▶ What is asked:
Gather every line of the material below that contains the word "icon", and copy each of those lines in full.

::::::::::

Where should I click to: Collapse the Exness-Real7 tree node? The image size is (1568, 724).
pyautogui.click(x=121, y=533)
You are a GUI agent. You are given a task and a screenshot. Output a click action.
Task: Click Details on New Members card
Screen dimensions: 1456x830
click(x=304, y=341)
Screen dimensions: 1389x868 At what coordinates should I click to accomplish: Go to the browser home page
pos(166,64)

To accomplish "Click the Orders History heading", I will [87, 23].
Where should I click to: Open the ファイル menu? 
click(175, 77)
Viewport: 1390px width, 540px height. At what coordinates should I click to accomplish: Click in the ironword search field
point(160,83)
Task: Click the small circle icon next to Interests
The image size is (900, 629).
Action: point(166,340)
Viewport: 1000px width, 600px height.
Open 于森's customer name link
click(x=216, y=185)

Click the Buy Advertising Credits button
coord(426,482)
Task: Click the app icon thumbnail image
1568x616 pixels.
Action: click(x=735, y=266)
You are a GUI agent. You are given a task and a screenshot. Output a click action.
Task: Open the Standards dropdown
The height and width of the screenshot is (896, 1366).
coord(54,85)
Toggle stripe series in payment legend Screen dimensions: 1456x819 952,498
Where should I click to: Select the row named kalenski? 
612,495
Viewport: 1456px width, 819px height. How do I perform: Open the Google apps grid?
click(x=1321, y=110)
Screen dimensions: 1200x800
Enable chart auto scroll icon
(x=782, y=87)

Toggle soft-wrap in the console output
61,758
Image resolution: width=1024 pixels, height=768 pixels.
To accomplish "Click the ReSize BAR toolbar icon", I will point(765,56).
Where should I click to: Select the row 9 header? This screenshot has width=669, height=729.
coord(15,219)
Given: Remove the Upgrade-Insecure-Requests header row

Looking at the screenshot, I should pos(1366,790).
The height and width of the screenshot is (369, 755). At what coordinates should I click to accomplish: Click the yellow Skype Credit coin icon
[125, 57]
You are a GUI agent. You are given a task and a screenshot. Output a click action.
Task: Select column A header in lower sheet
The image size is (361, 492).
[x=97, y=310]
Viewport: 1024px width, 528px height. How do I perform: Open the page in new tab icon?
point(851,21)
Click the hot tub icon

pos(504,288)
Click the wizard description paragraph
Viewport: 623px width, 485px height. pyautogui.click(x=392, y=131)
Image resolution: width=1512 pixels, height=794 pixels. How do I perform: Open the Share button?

::::::::::

▶ Task solution:
Task: Click the small circle icon next to Interests
Task: Click the app icon thumbnail image
Enable chart auto scroll icon
To accomplish "Click the ReSize BAR toolbar icon", I will point(765,56).
The height and width of the screenshot is (369, 755). At what coordinates should I click to accomplish: Click the yellow Skype Credit coin icon
Viewport: 1024px width, 528px height. How do I perform: Open the page in new tab icon?
Click the hot tub icon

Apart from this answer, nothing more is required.